**Work item**
Return, exactly and with nothing added, the line with "You are a computer-use" together with all lines after it through the end of the data below. No pictures belong in the copy.

*** Working data Section Begins ***

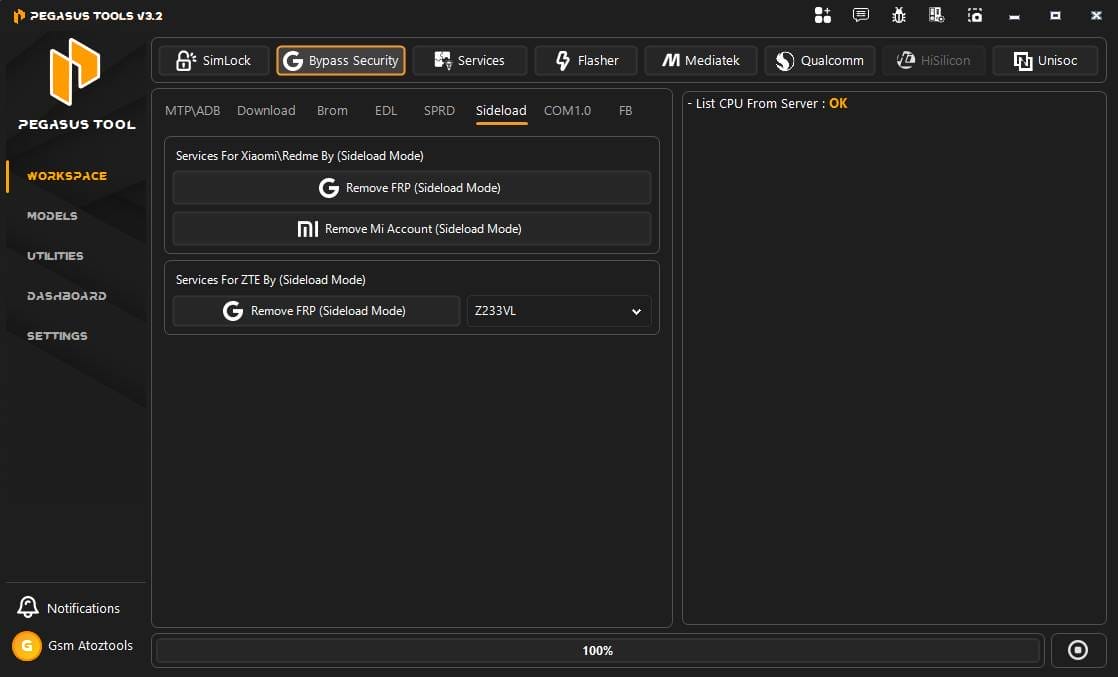Click Remove FRP for Xiaomi devices
The height and width of the screenshot is (677, 1118).
click(411, 187)
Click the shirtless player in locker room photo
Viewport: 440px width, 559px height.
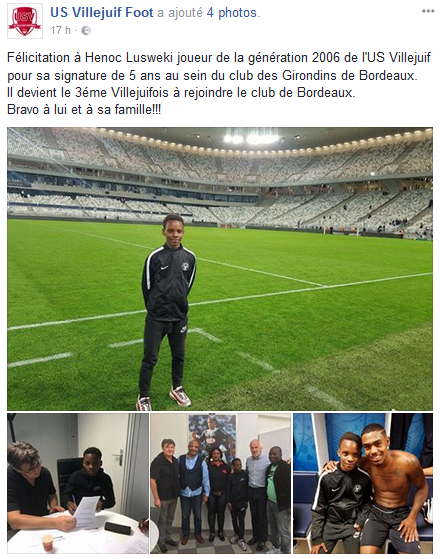point(392,488)
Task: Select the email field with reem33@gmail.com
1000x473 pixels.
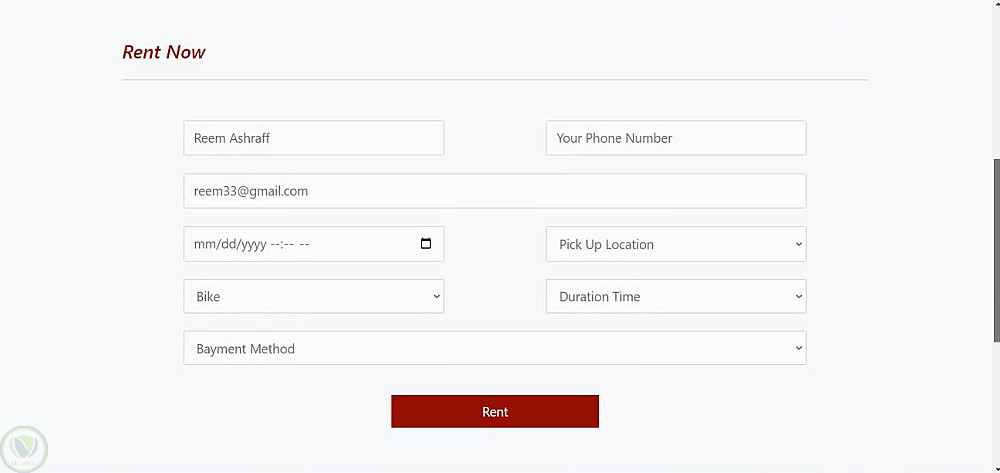Action: tap(494, 191)
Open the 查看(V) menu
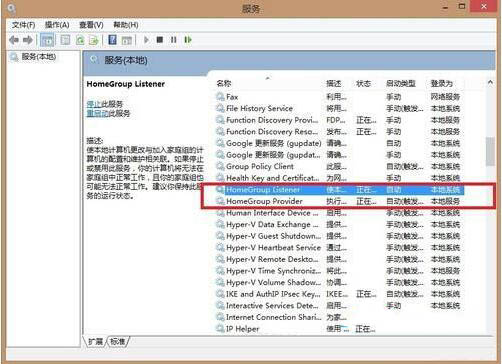This screenshot has height=364, width=502. point(91,25)
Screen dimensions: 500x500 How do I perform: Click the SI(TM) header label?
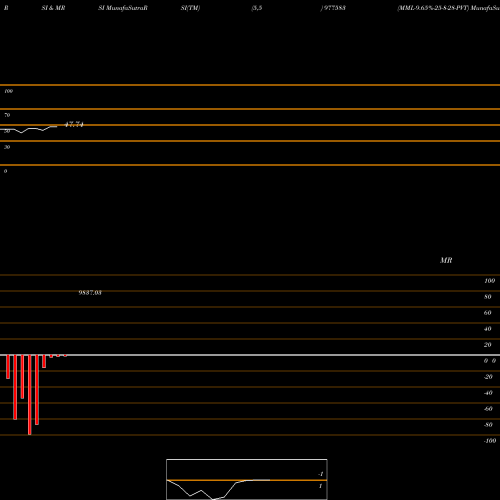coord(190,8)
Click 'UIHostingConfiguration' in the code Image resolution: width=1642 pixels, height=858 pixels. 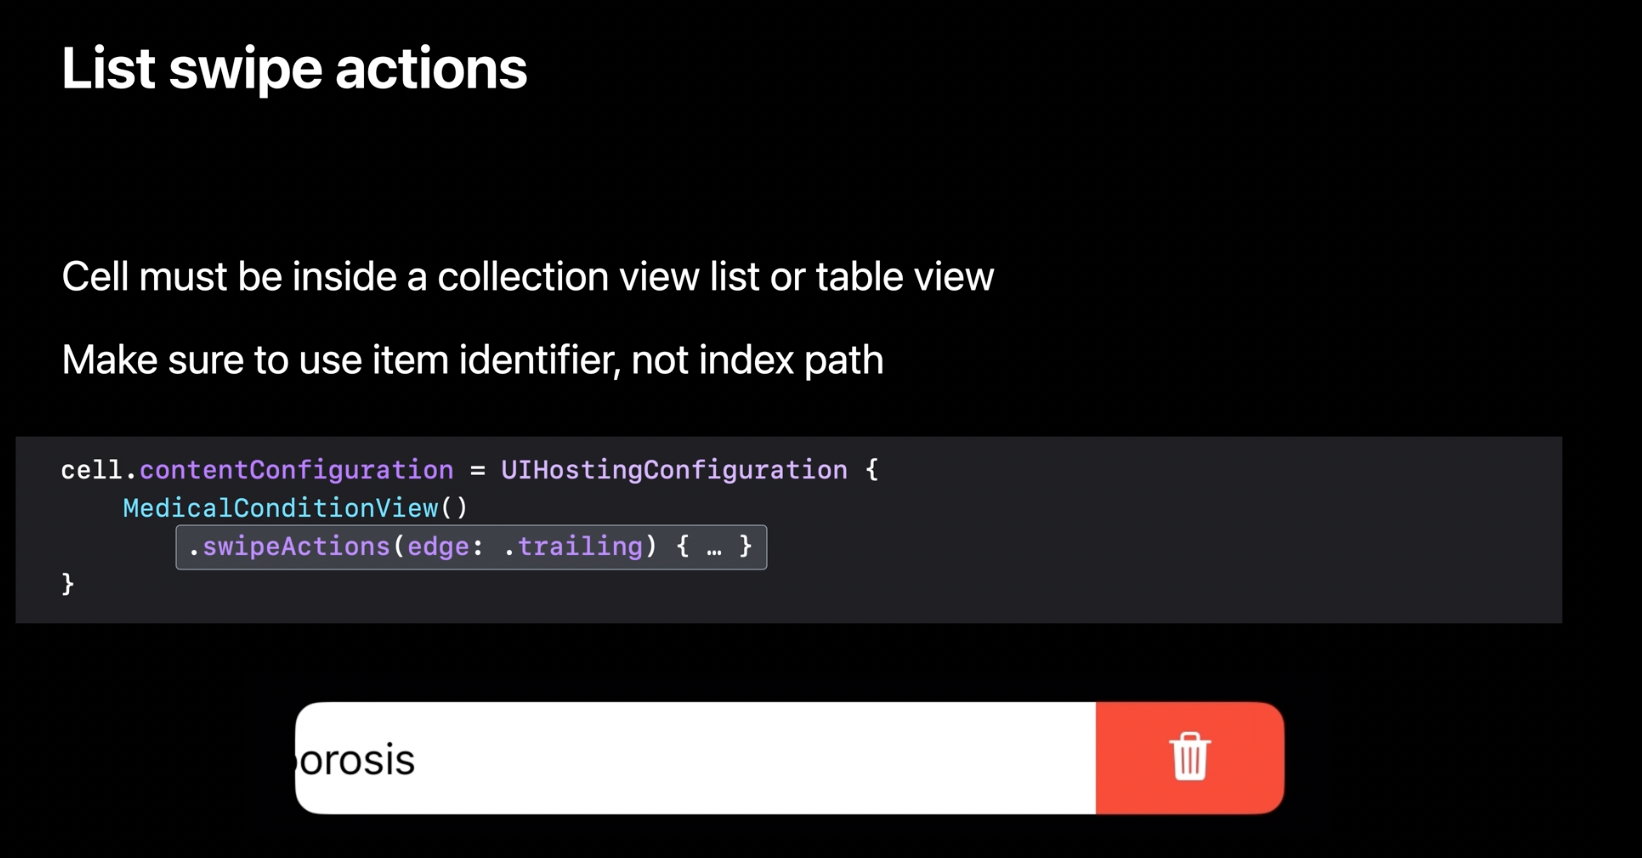[x=674, y=470]
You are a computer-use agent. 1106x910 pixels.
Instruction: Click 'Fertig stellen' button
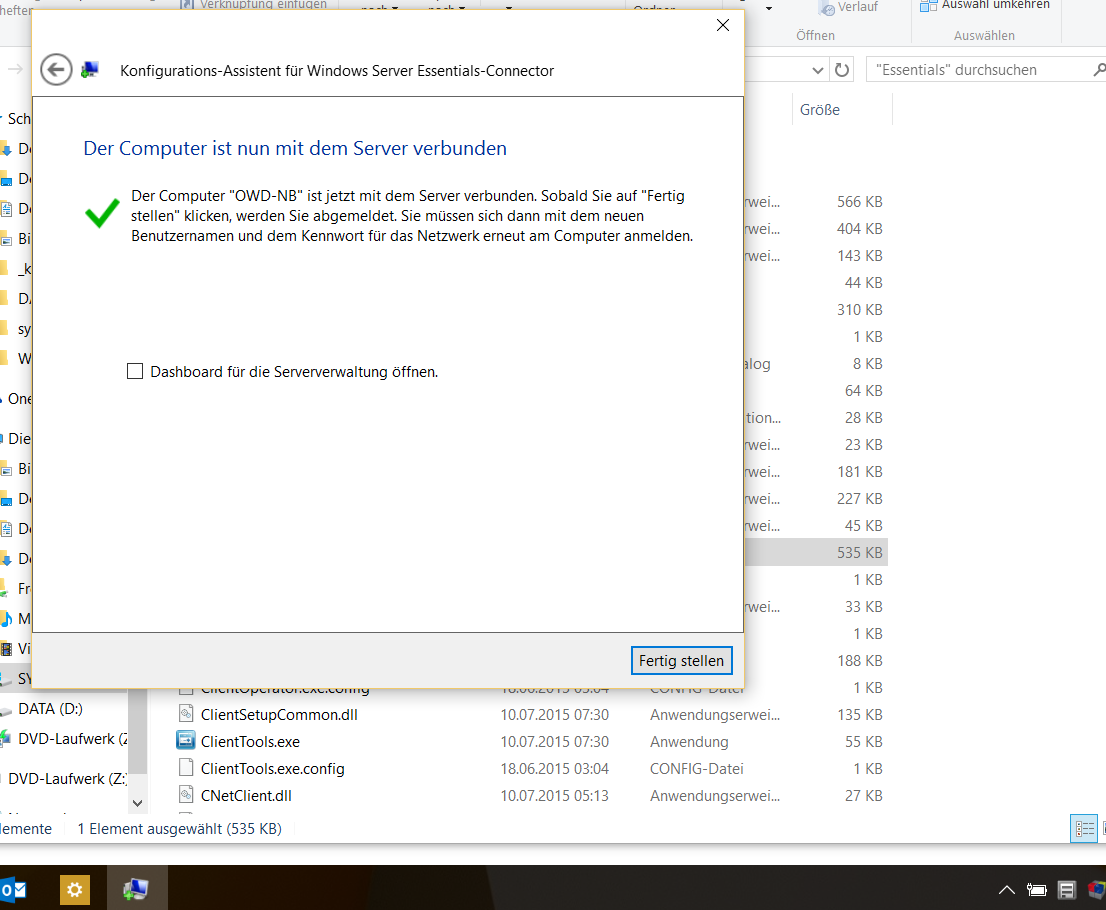683,661
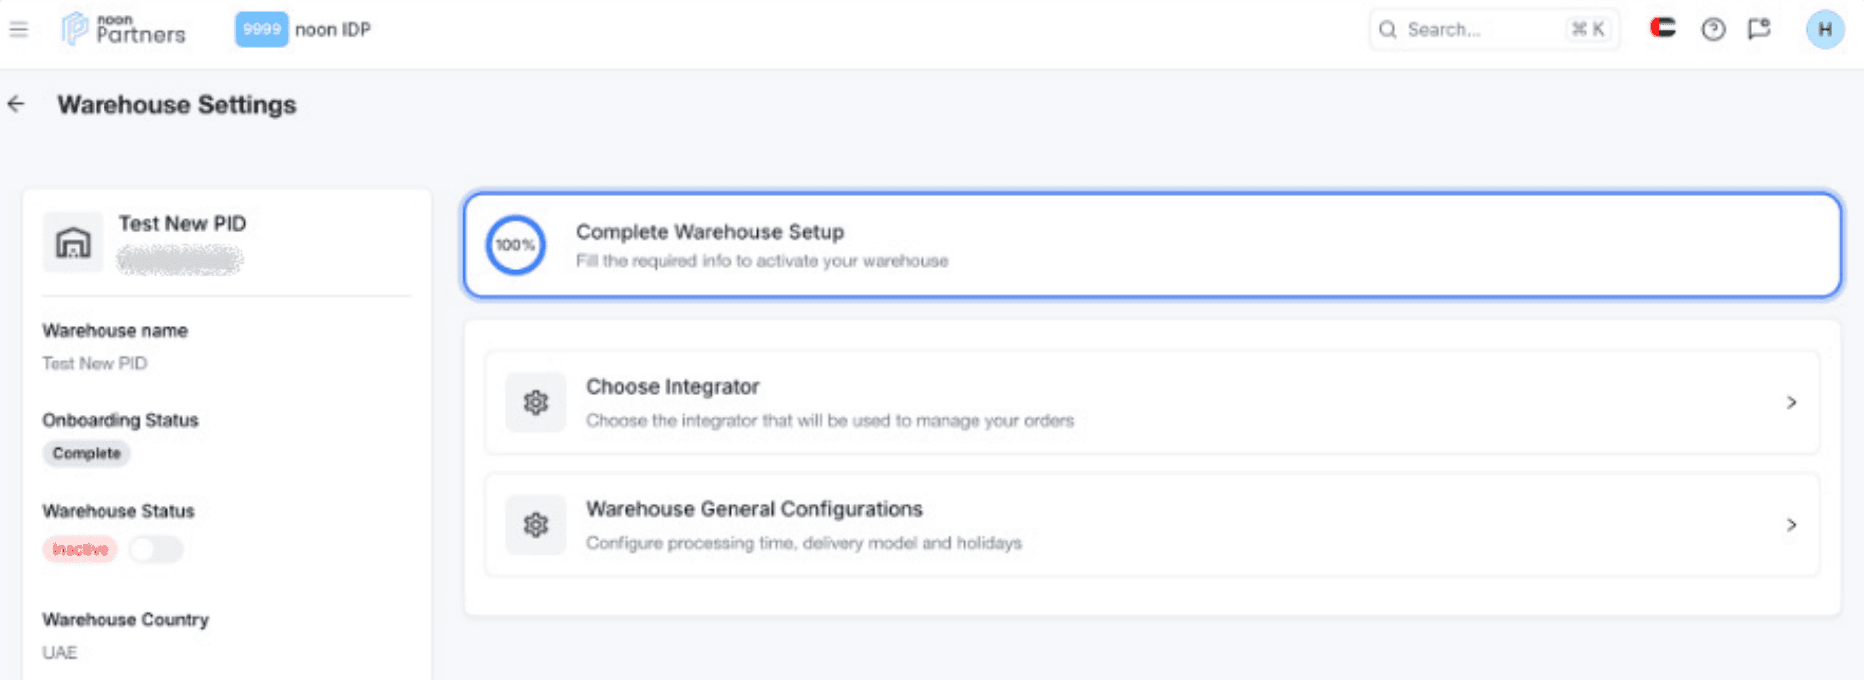This screenshot has width=1864, height=680.
Task: Open the feedback flag icon
Action: 1759,29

*** Working data Section Ends ***

**Result for this exercise**
You are a computer-use agent. 1106x910 pixels.
Instruction: Click 'Fertig stellen' button
683,661
This screenshot has width=1864, height=680.
Task: Open the feedback flag icon
Action: 1759,29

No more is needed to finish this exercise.